Problem requirements>
Would you copy out the whole listing exactly as given?

Given data>
◇ ◇ ◇

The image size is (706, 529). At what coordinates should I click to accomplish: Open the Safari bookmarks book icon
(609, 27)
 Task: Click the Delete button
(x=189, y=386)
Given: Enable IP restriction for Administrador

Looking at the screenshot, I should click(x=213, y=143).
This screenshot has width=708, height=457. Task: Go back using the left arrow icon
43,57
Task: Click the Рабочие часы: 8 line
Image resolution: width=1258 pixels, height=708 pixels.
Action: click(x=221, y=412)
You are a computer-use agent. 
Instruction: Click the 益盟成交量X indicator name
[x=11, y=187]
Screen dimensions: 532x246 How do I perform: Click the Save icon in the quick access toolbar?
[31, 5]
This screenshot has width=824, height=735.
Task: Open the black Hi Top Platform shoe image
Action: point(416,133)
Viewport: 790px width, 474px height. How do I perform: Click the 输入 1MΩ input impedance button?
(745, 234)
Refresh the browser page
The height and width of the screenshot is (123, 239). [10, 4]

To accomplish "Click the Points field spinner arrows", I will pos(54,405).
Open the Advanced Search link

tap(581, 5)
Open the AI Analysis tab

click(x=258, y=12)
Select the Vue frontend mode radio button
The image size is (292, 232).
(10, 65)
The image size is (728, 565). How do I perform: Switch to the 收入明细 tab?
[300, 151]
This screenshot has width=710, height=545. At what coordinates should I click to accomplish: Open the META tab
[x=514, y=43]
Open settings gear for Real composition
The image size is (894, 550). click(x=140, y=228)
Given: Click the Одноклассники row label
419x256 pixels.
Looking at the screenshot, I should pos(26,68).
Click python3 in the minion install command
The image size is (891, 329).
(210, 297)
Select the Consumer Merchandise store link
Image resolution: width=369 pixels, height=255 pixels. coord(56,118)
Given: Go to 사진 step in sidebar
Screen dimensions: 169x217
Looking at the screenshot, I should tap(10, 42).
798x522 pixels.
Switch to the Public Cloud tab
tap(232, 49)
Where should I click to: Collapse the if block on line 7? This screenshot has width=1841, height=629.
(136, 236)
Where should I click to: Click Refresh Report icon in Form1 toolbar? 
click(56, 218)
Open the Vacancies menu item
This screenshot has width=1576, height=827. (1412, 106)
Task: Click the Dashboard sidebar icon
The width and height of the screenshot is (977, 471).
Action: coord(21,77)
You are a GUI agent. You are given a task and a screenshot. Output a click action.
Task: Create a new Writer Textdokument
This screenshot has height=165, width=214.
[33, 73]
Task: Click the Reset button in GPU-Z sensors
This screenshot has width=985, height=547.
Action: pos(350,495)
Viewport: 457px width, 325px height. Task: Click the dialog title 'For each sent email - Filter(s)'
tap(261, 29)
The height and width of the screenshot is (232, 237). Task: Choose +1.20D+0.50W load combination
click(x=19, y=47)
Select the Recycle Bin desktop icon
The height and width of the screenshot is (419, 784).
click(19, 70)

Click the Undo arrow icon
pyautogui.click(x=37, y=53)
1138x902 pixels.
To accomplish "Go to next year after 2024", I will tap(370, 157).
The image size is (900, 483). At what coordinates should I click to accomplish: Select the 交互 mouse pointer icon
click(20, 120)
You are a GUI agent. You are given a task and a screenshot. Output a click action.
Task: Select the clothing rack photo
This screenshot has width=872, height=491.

◇ ◇ ◇

Solution to this exercise>
The image size is (706, 529). At what coordinates should I click to accomplish: Open the Safari bookmarks book icon
(609, 27)
 Task: Click the Delete button
(x=189, y=386)
Given: Enable IP restriction for Administrador

Looking at the screenshot, I should click(x=213, y=143).
This screenshot has width=708, height=457. Task: Go back using the left arrow icon
43,57
Task: Click the Рабочие часы: 8 line
Image resolution: width=1258 pixels, height=708 pixels.
Action: click(x=221, y=412)
You are a computer-use agent. 
Instruction: Click the 益盟成交量X indicator name
[x=11, y=187]
Screen dimensions: 532x246 How do I perform: Click the Save icon in the quick access toolbar?
[31, 5]
This screenshot has width=824, height=735.
Task: Open the black Hi Top Platform shoe image
Action: point(416,133)
Viewport: 790px width, 474px height. How do I perform: Click the 输入 1MΩ input impedance button?
(745, 234)
Refresh the browser page
The height and width of the screenshot is (123, 239). [10, 4]

To accomplish "Click the Points field spinner arrows", I will pos(54,405).
Open the Advanced Search link

tap(581, 5)
Open the AI Analysis tab

click(x=258, y=12)
Select the Vue frontend mode radio button
The image size is (292, 232).
(10, 65)
The image size is (728, 565). How do I perform: Switch to the 收入明细 tab?
[300, 151]
This screenshot has width=710, height=545. At what coordinates should I click to accomplish: Open the META tab
[x=514, y=43]
Open settings gear for Real composition
The image size is (894, 550). click(x=140, y=228)
Given: Click the Одноклассники row label
419x256 pixels.
Looking at the screenshot, I should pos(26,68).
Click python3 in the minion install command
The image size is (891, 329).
(210, 297)
Select the Consumer Merchandise store link
Image resolution: width=369 pixels, height=255 pixels. coord(56,118)
Given: Go to 사진 step in sidebar
Screen dimensions: 169x217
Looking at the screenshot, I should tap(10, 42).
798x522 pixels.
Switch to the Public Cloud tab
tap(232, 49)
Where should I click to: Collapse the if block on line 7? This screenshot has width=1841, height=629.
(136, 236)
Where should I click to: Click Refresh Report icon in Form1 toolbar? 
click(56, 218)
Open the Vacancies menu item
This screenshot has width=1576, height=827. (1412, 106)
Task: Click the Dashboard sidebar icon
The width and height of the screenshot is (977, 471).
Action: coord(21,77)
You are a GUI agent. You are given a task and a screenshot. Output a click action.
Task: Create a new Writer Textdokument
This screenshot has height=165, width=214.
[33, 73]
Task: Click the Reset button in GPU-Z sensors
This screenshot has width=985, height=547.
Action: pos(350,495)
Viewport: 457px width, 325px height. Task: Click the dialog title 'For each sent email - Filter(s)'
tap(261, 29)
The height and width of the screenshot is (232, 237). Task: Choose +1.20D+0.50W load combination
click(x=19, y=47)
Select the Recycle Bin desktop icon
The height and width of the screenshot is (419, 784).
click(19, 70)

Click the Undo arrow icon
pyautogui.click(x=37, y=53)
1138x902 pixels.
To accomplish "Go to next year after 2024", I will tap(370, 157).
The image size is (900, 483). At what coordinates should I click to accomplish: Select the 交互 mouse pointer icon
click(20, 120)
You are a GUI agent. You are given a task and a screenshot. Output a click action.
Task: Select the clothing rack photo
This screenshot has width=872, height=491.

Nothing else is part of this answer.